## AIM OF THE EXERCISE
Continue the account of the plan to shear Shrek on an iceberg, picking up after its final sentence.

## EXTRACT
Content starts
Images of the iceberg captivated viewers in New Zealand, Australia and other parts of the world, and sowed a seed in the mind of the farmer, also an astute publicist, in Central Otago.
The telephone call came the next day.
"Stephen, John Perriam here. I have an idea."
"You want to shear Shrek on an iceberg," I immediately and correctly replied, but discounted John’s confirmation just as quickly.
"Impossible. They are far too dangerous," I said.
I was speaking from experience.
I had landed on the iceberg the previous day.
Stepping on to the glassy surface I experienced an overwhelming feeling of suspense, as if the whole thing could break up at any moment.
When the helicopter backed away the air was filled with loud reports, like rifle shots, as the berg moved and cracked.
The sea slopped and washed its base smooth and a trail of growlers marked its path.
This iceberg may have taken thousands of years to form but as it drifted into warmer waters it was quite obvious that it was not much longer for this world.
It was only after a week of more flights out to other icebergs as they drifted past the coast of Otago and some careful consideration that I phoned John back and said maybe, just maybe, if the right iceberg arrived.
"A man shore a sheep on an iceberg yesterday — and no I’m not making this up," he wrote.
An exploratory trip south had identified a massive, flat, iceberg on its way.
We had to move fast: the forecast indicated stormy weather was approaching and the drifting iceberg would soon have it out of reach of the helicopter. We had a window of two days at most.
Content ends
Dataset excerpts:
Content starts
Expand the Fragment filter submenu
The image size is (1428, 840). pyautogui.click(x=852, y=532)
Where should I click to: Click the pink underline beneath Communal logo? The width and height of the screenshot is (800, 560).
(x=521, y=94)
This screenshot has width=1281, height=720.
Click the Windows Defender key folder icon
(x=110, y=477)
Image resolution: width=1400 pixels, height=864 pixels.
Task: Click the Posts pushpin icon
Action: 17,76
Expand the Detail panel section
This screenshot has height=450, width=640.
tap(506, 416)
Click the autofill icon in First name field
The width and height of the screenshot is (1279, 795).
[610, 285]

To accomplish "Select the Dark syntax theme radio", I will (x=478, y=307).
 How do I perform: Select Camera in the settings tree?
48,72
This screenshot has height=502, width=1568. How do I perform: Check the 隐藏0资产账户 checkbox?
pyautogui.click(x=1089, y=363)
Content ends
## ANSWER FOR THIS EXERCISE
Aside from worries about the iceberg breaking up, Shrek falling off, the weather, etc, we were concerned the SPCA may take a dim view of shearing Shrek 100km off the coast of New Zealand on an iceberg, or even that MPI might call a halt on the grounds we could carry a foreign body back to shore.
It was a need-to-know only mission.
With the storm approaching and helicopters hovering a large woollen rug was laid on the iceberg and blade shearer Jimmy Barnet clipped the second fleece off Shrek.
The resulting publicity was ... Shrektacular!
National and international news and people all around the world were again talking about that "hermit sheep" from New Zealand.
Shrek was back in hot demand as a celebrity guest around the nation, and the money rolled in for Cure Kids.
Money also rolled in for the 13-pupil Tarras School.
Pupils penned two books starring Shrek, one of which sold over 40,000 copies.
The $100,000 raised funded an additional teacher, sports equipment, new technology and trips away.
Shrek was shorn twice more. Once up Auckland’s Sky Tower followed by a lower-key shearing at Tarras School.
When John’s wife Heather, a matriarch and inspirational role model of the local community, died of cancer in 2010 over 1000 people attended her funeral and the family received over 2000 sympathy cards.
Shrek was slowing down about this time as well, living day to day in his luxurious ram shed on the station.
John saw an opportunity for one more fundraising drive in the form of a book, but first he needed some fresh photographs.
A trip to the Far North was planned.
Landing in Auckland, Shrek was bundled out of his crate in the aircraft’s hold into a hired 4WD fitted with a rubber lining.
It made another colourful and delightful adventure.
There was a wander over the Treaty grounds at Waitangi.
A bush walk for a photo-op with Tane Mahuta, New Zealand’s largest known living kauri tree estimated at 1250-2500 years old.
Eden Park and Queen St in Auckland.
Shrek took it all in his stride.
The next week we were hauling up crayfish pots in Milford Sound.
Shrek’s health failed and he died on June 6, 2011.
For seven years, millions of adoring fans had followed the story of this remarkable sheep, who raised $150,000 for Cure Kids.
Shrek was an anomaly, more dog in nature than sheep.
And John, as "father" of Shrek, was exactly the right farmer to direct the story.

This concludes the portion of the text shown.